Some concepts/ideas I found to be useful:

  • Work out what you want out of the simulation before you start implementing it; communication network simulations are incredibly sensitive to small design changes, as you are effectively trying to monitor/measure emergent behaviours from the system.
  • It's easy to start over-engineering the simulation, using native SimPy objects is almost always sufficient when you strip away the noise from your design.

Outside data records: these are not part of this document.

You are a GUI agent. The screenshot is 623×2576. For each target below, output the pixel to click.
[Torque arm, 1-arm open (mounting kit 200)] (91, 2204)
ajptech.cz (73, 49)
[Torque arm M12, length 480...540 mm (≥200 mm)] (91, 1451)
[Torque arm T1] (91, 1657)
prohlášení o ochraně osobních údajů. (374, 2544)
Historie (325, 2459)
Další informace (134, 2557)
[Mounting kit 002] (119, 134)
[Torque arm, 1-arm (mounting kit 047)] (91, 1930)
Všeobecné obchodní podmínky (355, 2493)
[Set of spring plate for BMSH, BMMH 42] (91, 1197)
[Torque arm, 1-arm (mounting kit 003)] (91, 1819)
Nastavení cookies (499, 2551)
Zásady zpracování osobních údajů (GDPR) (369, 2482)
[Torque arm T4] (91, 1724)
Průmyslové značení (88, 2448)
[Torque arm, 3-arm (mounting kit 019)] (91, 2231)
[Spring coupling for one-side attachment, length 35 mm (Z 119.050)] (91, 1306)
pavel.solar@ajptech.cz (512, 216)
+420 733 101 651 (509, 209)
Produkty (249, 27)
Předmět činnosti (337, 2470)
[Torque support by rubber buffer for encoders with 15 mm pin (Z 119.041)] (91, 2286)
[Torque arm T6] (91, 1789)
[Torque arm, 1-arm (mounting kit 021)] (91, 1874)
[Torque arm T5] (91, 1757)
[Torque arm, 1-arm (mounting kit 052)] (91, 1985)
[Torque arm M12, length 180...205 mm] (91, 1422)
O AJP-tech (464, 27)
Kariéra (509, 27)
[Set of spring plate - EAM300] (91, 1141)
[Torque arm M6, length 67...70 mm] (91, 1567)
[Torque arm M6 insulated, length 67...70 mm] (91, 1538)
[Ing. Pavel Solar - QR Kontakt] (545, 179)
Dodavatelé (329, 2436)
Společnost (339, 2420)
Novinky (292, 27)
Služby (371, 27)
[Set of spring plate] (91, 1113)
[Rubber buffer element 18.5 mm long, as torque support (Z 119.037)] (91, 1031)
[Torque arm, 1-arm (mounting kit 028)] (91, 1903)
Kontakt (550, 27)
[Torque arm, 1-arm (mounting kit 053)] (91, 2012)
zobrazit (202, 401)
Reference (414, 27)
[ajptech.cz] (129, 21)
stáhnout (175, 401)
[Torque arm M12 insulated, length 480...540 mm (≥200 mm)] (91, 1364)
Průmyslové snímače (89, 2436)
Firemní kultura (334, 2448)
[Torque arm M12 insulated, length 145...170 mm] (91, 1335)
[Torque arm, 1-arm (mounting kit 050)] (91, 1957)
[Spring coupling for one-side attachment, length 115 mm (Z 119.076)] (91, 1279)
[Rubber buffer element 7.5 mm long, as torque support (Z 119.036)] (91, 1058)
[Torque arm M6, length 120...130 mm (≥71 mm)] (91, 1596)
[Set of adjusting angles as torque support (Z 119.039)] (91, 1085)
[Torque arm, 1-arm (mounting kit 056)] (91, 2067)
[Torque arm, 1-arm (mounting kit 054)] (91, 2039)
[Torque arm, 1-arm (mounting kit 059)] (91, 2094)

  • Use Stores to simulate mediums for transferring packets/payloads. There is an example like this for simulating latency in the SimPy docs: https://simpy.readthedocs.io/en/latest/examples/latency.html
  • Events are tricky - as they can only fire once per simulation step, so often this can be the source of bugs as behaviour is effectively lost if multiple things fire the same event in a step. For robustness, try not to use them to represent behaviour in communication networks (you rarely need something that low-level), as mentioned above - use Stores instead as these act like queues by design.
  • Pay close attention to the probability distributions you use to generating randomness. Expovariate distributions are usually closer to simulating natural systems than uniform distributions, but make sure to check every distribution you use for sanity. Generating network traffic usually follows a Poisson distribution, for example, and data volume often follows a Power Law (Pareto) distribution.